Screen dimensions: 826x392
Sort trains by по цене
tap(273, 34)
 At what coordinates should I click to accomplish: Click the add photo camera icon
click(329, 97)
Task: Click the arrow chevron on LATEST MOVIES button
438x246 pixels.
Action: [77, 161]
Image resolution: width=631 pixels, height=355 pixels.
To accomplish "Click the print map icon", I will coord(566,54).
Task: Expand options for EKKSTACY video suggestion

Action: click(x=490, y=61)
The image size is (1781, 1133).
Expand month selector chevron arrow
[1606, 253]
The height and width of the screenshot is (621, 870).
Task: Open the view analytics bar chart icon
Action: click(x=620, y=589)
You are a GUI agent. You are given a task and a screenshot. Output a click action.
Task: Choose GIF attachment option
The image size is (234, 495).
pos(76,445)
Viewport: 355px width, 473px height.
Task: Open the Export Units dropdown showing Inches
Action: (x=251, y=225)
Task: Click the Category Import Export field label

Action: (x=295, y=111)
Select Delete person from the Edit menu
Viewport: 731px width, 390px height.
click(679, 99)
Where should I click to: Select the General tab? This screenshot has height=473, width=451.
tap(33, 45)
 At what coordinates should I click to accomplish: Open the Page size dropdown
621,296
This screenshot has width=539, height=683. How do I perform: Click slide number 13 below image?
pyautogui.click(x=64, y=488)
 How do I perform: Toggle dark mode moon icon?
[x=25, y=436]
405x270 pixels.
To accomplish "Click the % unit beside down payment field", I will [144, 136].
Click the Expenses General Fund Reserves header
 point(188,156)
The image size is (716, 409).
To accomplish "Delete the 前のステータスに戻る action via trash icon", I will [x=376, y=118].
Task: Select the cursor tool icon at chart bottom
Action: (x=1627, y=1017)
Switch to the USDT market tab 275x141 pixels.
^^^^^^^^
=== What you should do ===
Can you copy the entire listing above line for line, without changing a single character?

=== Completed exercise ===
Screen dimensions: 826x392
Sort trains by по цене
tap(273, 34)
 At what coordinates should I click to accomplish: Click the add photo camera icon
click(329, 97)
Task: Click the arrow chevron on LATEST MOVIES button
438x246 pixels.
Action: [77, 161]
Image resolution: width=631 pixels, height=355 pixels.
To accomplish "Click the print map icon", I will coord(566,54).
Task: Expand options for EKKSTACY video suggestion

Action: click(x=490, y=61)
The image size is (1781, 1133).
Expand month selector chevron arrow
[1606, 253]
The height and width of the screenshot is (621, 870).
Task: Open the view analytics bar chart icon
Action: click(x=620, y=589)
You are a GUI agent. You are given a task and a screenshot. Output a click action.
Task: Choose GIF attachment option
The image size is (234, 495).
pos(76,445)
Viewport: 355px width, 473px height.
Task: Open the Export Units dropdown showing Inches
Action: (x=251, y=225)
Task: Click the Category Import Export field label

Action: (x=295, y=111)
Select Delete person from the Edit menu
Viewport: 731px width, 390px height.
click(679, 99)
Where should I click to: Select the General tab? This screenshot has height=473, width=451.
tap(33, 45)
 At what coordinates should I click to accomplish: Open the Page size dropdown
621,296
This screenshot has width=539, height=683. How do I perform: Click slide number 13 below image?
pyautogui.click(x=64, y=488)
 How do I perform: Toggle dark mode moon icon?
[x=25, y=436]
405x270 pixels.
To accomplish "Click the % unit beside down payment field", I will [144, 136].
Click the Expenses General Fund Reserves header
 point(188,156)
The image size is (716, 409).
To accomplish "Delete the 前のステータスに戻る action via trash icon", I will [x=376, y=118].
Task: Select the cursor tool icon at chart bottom
Action: (x=1627, y=1017)
Switch to the USDT market tab 275x141 pixels.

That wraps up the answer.